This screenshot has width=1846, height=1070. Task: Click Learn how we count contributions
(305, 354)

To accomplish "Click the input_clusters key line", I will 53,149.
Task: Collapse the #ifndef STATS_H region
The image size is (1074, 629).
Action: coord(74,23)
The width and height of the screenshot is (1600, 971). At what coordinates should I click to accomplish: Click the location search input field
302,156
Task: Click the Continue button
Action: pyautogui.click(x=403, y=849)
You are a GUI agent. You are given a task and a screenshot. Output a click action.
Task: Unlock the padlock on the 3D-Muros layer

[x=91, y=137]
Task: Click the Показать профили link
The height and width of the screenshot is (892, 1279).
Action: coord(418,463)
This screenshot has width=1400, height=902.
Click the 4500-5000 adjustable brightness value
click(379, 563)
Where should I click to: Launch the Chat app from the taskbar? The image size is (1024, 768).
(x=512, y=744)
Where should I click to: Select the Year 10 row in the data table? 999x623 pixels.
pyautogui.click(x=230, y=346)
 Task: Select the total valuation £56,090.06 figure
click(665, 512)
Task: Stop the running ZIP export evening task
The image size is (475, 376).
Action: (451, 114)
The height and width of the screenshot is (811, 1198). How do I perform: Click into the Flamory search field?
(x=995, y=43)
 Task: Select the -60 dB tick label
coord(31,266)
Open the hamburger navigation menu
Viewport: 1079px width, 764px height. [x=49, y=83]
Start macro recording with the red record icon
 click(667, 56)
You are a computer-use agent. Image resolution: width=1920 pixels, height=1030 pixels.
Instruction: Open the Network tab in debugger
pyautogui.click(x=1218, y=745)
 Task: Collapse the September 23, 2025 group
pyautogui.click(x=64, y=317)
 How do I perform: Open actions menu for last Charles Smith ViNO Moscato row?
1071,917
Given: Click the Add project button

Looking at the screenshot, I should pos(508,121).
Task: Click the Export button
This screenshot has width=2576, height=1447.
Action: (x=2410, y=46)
◇ ◇ ◇ ◇ ◇ ◇ ◇
- _Your instructions_
Give every line of the material that includes the string "agent".

- _Result of the exercise_
You are a GUI agent. You are given a task and a screenshot. Output a click action.
You are a computer-use agent. Image resolution: width=1920 pixels, height=1030 pixels.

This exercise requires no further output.